REQUIRED WORK – What lines in the data below mention the string "Close"? Copy them out.

ENTRIES SUPPLIED –

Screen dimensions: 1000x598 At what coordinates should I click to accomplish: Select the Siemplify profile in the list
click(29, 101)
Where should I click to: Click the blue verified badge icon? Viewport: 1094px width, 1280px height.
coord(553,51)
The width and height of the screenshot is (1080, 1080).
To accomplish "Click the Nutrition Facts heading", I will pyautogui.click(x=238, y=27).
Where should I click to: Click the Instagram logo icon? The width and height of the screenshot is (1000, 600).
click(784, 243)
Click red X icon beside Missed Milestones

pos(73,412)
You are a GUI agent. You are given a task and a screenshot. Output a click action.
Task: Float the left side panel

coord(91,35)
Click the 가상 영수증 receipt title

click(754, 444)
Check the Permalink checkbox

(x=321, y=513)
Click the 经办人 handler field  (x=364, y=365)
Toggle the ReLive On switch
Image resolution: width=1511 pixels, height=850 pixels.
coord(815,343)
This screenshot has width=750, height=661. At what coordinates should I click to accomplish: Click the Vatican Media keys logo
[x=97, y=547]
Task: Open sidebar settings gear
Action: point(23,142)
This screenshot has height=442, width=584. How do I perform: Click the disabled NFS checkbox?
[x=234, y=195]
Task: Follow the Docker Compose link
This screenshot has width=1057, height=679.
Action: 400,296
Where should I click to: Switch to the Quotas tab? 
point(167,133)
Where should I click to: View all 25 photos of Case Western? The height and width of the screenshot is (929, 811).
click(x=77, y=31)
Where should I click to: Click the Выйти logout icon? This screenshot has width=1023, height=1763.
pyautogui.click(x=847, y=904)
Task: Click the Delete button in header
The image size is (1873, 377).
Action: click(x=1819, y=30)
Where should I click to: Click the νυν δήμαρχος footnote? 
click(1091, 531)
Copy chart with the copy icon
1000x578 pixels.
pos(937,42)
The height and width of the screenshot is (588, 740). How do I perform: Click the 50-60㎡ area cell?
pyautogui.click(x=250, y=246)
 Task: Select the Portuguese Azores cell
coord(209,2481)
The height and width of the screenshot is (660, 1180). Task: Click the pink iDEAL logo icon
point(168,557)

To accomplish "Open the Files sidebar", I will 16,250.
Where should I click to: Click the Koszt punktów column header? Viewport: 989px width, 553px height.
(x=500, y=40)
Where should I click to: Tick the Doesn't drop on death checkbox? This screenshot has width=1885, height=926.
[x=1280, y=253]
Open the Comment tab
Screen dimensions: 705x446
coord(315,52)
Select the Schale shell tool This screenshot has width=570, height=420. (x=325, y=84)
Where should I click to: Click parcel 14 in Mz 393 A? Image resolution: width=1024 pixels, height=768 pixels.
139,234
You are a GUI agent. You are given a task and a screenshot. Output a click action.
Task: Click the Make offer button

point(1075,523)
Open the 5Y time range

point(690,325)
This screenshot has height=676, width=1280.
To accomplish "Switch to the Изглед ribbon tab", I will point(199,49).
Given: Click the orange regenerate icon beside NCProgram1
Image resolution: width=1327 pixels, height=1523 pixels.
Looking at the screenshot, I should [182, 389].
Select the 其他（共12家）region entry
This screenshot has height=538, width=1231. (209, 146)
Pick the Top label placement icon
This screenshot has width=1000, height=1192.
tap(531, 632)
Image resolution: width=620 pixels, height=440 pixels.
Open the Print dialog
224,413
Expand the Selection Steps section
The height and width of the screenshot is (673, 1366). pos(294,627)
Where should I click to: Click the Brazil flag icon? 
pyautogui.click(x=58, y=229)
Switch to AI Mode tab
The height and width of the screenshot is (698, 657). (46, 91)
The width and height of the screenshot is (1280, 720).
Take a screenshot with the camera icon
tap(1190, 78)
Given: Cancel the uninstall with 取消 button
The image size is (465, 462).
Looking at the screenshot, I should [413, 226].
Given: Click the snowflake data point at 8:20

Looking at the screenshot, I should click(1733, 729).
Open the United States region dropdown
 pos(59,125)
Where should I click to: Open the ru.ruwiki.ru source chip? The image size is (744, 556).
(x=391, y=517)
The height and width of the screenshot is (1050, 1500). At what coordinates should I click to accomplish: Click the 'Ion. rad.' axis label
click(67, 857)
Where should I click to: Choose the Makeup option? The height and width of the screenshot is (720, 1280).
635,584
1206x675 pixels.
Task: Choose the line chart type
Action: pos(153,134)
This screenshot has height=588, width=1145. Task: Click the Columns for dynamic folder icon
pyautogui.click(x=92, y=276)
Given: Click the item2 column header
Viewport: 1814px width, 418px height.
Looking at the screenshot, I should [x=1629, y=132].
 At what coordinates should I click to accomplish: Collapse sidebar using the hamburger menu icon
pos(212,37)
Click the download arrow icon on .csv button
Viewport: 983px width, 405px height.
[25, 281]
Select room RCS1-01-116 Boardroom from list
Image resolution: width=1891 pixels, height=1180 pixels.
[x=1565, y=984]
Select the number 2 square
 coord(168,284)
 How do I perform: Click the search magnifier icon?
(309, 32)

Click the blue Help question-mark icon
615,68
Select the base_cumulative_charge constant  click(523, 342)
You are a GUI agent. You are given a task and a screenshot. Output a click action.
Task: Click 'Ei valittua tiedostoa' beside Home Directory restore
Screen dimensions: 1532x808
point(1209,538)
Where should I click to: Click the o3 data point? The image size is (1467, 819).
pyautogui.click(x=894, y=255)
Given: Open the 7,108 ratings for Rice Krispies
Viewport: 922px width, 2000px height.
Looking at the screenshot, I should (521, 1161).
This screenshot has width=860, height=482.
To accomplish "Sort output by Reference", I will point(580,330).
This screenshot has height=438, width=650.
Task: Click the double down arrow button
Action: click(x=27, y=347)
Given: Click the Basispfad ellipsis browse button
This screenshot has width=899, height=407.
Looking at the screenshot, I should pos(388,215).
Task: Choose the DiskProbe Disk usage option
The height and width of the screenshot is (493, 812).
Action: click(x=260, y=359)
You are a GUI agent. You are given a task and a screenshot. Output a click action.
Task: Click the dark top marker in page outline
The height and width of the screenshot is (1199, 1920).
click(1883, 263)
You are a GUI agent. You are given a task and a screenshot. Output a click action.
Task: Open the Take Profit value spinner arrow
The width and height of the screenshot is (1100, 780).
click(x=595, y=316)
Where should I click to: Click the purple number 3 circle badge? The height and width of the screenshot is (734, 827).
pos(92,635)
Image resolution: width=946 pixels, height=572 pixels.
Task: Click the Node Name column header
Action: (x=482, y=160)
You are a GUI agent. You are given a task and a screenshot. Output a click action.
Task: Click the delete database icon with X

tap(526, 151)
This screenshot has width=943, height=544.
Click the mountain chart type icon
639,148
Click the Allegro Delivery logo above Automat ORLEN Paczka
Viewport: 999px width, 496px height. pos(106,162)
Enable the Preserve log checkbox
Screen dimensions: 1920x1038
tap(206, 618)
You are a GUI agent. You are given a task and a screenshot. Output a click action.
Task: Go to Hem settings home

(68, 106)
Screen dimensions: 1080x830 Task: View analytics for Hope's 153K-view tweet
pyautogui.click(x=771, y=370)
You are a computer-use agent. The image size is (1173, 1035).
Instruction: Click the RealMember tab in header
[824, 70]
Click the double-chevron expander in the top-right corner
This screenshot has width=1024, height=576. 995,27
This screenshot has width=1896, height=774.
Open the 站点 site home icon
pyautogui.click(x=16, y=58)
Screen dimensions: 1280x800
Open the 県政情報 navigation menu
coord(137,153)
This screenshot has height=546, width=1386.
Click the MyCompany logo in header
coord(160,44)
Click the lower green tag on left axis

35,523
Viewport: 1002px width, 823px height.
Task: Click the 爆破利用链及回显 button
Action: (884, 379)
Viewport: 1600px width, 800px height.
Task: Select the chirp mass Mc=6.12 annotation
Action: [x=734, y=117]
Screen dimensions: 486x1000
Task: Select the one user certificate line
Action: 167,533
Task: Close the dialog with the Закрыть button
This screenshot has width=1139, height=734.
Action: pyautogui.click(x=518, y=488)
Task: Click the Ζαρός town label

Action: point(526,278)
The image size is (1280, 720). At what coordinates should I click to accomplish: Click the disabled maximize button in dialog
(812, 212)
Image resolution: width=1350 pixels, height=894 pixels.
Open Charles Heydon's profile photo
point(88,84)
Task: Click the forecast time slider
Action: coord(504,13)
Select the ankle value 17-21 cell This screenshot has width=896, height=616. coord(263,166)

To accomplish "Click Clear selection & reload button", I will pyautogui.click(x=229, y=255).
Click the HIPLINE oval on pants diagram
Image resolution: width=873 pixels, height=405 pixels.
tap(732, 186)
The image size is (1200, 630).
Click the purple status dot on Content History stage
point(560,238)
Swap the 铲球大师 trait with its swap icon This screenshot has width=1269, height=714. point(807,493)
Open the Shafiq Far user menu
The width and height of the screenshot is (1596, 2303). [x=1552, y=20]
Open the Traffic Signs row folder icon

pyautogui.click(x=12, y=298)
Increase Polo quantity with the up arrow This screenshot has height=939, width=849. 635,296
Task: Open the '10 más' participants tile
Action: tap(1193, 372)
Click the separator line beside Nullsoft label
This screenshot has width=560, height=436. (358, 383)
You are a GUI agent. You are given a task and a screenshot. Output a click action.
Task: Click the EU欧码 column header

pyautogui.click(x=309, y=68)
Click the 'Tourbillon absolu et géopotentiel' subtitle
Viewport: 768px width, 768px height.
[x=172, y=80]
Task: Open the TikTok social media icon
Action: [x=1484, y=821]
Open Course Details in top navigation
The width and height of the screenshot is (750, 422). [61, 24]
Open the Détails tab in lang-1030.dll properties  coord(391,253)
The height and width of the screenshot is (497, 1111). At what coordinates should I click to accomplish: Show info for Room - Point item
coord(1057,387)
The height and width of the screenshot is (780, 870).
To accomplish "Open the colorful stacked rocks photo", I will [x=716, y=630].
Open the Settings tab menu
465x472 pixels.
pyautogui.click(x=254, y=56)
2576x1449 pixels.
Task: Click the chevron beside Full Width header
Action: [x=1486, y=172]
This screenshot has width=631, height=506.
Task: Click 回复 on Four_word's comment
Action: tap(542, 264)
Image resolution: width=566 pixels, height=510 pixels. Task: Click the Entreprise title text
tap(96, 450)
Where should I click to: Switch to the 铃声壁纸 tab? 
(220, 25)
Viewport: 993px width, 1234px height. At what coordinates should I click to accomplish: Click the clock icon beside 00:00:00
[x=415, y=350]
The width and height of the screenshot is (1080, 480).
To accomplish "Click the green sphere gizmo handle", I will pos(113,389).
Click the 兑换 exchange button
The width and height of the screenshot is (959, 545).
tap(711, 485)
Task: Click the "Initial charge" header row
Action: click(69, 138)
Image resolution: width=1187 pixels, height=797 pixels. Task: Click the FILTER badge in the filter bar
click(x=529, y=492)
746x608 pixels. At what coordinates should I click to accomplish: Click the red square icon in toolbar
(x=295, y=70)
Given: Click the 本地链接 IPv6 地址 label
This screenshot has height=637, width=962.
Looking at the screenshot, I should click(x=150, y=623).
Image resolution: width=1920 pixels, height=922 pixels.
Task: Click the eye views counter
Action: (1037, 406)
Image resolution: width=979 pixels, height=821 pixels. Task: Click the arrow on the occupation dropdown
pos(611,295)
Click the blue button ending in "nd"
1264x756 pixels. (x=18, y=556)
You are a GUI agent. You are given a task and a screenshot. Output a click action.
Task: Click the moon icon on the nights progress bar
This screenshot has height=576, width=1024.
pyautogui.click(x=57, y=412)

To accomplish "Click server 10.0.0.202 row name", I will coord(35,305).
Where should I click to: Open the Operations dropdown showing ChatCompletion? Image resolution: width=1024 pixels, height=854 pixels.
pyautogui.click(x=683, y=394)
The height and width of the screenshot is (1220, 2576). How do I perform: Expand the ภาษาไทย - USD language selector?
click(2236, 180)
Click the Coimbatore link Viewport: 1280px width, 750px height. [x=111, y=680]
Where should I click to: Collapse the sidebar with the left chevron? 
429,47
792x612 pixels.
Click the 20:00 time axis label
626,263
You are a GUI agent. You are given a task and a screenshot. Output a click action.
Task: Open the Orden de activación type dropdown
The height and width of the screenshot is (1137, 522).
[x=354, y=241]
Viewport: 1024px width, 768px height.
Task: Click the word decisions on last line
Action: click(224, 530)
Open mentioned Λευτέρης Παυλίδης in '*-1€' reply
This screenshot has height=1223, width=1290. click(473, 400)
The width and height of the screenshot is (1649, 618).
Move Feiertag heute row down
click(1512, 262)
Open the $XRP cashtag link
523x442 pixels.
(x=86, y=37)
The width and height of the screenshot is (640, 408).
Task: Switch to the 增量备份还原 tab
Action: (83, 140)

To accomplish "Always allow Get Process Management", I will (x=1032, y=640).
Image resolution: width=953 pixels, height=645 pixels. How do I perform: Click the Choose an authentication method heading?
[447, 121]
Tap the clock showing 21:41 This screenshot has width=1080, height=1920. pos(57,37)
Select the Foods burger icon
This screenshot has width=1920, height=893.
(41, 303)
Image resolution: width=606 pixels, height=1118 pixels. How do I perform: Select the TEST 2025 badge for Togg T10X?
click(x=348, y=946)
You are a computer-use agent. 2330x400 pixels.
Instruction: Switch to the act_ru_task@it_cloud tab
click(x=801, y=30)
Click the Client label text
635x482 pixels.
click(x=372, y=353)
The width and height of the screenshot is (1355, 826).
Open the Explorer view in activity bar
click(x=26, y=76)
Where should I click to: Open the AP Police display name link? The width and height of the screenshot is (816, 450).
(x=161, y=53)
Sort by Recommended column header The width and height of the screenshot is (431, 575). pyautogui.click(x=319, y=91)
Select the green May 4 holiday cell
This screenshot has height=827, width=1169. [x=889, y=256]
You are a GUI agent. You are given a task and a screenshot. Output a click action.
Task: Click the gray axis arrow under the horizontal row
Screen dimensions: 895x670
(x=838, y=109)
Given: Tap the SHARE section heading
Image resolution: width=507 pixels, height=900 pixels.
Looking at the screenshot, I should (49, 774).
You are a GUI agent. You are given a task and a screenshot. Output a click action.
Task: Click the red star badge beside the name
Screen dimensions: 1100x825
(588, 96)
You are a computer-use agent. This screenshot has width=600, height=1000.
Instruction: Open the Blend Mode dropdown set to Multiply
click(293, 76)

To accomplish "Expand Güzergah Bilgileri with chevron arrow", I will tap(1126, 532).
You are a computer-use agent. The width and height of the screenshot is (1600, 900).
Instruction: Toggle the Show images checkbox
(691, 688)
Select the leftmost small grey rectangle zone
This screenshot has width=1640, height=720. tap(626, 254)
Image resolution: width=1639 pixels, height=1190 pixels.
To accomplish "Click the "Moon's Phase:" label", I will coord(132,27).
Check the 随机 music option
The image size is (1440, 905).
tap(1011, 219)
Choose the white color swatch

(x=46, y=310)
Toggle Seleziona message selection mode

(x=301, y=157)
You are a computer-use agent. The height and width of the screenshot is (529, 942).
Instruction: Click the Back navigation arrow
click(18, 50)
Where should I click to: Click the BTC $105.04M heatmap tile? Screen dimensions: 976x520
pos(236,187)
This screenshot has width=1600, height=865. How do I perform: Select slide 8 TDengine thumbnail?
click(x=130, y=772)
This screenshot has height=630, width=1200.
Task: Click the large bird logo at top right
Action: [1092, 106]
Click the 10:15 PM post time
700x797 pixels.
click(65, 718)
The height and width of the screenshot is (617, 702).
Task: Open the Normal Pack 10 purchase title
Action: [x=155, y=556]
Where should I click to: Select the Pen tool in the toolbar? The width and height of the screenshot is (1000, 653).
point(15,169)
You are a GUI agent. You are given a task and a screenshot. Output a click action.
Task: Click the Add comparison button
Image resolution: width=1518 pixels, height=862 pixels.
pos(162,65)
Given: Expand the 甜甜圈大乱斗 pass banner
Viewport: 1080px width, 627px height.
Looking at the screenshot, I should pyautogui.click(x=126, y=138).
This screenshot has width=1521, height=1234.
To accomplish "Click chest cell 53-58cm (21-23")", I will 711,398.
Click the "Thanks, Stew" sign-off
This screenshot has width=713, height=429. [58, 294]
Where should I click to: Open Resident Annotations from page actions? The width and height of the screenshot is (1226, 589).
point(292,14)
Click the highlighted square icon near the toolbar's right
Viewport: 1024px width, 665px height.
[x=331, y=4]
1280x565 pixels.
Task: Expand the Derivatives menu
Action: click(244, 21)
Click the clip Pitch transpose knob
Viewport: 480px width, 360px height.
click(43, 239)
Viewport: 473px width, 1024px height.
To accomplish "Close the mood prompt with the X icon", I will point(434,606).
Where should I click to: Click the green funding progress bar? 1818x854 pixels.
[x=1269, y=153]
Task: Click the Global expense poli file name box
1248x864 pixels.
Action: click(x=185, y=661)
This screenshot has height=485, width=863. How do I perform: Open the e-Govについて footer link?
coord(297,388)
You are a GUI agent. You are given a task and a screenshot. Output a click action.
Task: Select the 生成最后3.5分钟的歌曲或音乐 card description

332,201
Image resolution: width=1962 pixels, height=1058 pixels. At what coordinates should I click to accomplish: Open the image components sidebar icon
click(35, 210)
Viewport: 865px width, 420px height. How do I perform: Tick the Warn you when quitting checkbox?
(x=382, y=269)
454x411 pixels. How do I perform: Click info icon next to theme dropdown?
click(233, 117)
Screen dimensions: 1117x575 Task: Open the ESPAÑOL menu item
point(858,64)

SOLUTION –
Task: Close the dialog with the Закрыть button
To accomplish "Close the mood prompt with the X icon", I will point(434,606).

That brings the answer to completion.